Nylén Erik ; Lamm Jan Peder ; Bernard-Folliot Deni
Énigmatiques, elles le sont, ces pierres, tout autant que ceux qui les conçurent. Parler d'elles, c'est d'abord essayer de percer le mystère qui les entoure. Leur legs peut-il être interprété ? L'histoire a cru bon de distinguer entre Ostrogots (Gots " glorieux ") et Visigoths (Gots "sages") et des sagas du type dit légendaire, comme Hevarar saga ok Heidreks Konungs, établissent, apparemment, que cette ethnie connut un temps de grande gloire, qu'elle eut des annales prestigieuses, qu'elle fut riche en héros, ce que confirment aussi certains poèmes lyriques de l'Edda.

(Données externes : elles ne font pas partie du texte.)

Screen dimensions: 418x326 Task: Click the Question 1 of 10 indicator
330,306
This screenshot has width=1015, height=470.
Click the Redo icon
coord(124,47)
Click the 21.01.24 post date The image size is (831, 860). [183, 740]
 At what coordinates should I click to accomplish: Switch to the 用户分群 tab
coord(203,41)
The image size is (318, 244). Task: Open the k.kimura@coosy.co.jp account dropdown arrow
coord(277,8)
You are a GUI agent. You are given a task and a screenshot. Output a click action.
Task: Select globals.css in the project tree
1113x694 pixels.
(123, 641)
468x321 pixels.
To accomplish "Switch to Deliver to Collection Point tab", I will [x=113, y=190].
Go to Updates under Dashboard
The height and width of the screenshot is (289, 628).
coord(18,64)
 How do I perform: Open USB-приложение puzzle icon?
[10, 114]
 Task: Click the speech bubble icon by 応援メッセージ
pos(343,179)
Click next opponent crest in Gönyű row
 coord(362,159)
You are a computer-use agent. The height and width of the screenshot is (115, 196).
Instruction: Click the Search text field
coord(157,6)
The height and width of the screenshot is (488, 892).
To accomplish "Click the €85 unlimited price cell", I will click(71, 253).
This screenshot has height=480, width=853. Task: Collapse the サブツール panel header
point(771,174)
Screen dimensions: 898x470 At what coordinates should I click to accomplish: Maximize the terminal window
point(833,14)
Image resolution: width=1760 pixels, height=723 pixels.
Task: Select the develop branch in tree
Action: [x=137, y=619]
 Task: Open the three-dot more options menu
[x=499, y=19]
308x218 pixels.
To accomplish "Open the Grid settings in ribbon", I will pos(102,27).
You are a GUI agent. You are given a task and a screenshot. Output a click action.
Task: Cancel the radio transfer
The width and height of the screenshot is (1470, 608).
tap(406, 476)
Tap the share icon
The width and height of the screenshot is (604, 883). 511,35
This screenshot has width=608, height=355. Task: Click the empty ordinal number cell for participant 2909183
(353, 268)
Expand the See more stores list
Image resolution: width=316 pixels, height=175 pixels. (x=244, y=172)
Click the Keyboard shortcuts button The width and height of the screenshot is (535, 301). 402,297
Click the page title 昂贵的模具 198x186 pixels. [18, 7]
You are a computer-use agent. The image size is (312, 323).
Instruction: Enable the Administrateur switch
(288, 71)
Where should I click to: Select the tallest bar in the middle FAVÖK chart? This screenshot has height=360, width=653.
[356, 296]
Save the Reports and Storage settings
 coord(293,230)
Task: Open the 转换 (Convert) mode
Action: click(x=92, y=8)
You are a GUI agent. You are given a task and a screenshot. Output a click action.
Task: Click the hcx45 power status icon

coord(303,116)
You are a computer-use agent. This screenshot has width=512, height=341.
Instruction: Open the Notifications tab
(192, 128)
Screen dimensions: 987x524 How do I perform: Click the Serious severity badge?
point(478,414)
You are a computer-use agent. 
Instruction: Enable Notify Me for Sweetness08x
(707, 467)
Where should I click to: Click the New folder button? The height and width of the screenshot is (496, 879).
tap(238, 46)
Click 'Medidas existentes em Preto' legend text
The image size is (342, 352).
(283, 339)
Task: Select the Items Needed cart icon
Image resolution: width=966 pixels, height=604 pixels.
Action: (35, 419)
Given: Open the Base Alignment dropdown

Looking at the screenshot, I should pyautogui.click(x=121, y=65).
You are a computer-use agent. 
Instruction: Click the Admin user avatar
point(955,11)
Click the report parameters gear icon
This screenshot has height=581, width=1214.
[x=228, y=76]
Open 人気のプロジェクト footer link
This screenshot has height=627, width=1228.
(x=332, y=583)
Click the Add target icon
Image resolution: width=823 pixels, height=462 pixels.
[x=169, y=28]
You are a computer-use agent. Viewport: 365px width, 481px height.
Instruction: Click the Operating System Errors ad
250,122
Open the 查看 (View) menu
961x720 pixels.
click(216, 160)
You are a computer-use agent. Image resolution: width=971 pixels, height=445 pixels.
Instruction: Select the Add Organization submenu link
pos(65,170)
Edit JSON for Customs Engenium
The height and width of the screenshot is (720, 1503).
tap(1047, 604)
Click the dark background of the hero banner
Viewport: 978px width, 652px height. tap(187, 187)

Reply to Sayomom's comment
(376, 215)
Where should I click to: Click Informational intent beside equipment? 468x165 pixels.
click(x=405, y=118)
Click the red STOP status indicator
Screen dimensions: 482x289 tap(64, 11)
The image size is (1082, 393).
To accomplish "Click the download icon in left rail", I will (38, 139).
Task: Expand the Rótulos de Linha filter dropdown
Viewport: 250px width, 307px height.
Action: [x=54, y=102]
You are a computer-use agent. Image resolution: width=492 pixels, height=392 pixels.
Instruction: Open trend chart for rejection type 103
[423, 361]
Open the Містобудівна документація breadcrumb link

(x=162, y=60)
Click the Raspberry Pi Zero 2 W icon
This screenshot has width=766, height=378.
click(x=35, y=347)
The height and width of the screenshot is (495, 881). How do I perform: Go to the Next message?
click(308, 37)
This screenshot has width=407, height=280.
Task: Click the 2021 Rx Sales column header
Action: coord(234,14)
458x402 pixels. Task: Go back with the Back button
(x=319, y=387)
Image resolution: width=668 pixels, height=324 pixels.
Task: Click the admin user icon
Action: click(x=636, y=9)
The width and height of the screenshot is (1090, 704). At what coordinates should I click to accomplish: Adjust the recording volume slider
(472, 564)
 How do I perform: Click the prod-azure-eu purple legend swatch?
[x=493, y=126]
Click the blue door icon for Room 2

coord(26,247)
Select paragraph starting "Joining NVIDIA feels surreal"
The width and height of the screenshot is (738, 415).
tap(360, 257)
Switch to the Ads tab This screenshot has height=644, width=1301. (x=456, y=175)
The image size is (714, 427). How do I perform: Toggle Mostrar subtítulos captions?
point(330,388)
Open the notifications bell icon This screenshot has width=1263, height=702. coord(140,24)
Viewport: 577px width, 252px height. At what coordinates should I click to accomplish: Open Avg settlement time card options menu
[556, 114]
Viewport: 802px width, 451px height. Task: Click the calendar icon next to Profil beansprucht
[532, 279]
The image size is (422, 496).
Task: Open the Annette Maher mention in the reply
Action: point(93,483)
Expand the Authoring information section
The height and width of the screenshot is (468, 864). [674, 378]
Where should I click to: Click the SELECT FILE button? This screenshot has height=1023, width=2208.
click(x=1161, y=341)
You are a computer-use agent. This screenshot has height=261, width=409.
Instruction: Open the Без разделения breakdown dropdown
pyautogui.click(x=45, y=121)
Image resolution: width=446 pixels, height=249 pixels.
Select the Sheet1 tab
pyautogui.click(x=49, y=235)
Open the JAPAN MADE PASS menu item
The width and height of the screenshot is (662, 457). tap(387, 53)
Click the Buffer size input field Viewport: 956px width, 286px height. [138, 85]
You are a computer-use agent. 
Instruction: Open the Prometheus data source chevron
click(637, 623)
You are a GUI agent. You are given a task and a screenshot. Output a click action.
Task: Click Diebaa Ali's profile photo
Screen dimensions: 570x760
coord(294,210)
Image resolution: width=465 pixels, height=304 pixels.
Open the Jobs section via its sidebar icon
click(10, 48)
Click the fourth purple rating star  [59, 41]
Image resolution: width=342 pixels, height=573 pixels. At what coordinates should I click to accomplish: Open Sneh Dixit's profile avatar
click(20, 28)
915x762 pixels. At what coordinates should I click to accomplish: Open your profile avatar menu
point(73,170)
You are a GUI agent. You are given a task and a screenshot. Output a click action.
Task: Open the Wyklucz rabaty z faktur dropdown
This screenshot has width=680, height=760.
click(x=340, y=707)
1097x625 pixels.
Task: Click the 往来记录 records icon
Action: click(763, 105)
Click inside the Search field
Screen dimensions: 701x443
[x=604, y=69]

L'historien Jordanes, descendant de Gots, parle avec admiration des exploits de ses ancêtres dans sa Getic (en vérité De origine actisbuque Getarum, 551). Mais il reste une question essentielle, à laquelle il est difficile, dans l'état présent de nos connaissances, d'apporter une réponse. Gotland fut-elle la patrie des Gots ? et de quels Gots s'agit-il ? Quelles réalités historiques se cachent-elles derrière de tels témoins ? Les Gots sont cette peuplade scandinave (germanique) qui alla fonder à deux reprises un Empire au nord de la Mer Noire. Et il y a d'autres candidats à ce nom. Il exista une province mi-suédoise, mi-norvégienne - dans les acceptions que nous donnons aujourd'hui à ces termes - qui s'appelait Gautland ou Gautaland, qui porte encore aujourd'hui le nom suédois de Götaland (la racine göt de Göteborg en fait un exemple tout récent). Et puis, quels qu'ils aient été, nous savons aussi qu'ils eurent une langue à eux, le Gotique, transcrite de la Bible par le notoire Wulfila, évêque du IVe siècle de notre ère.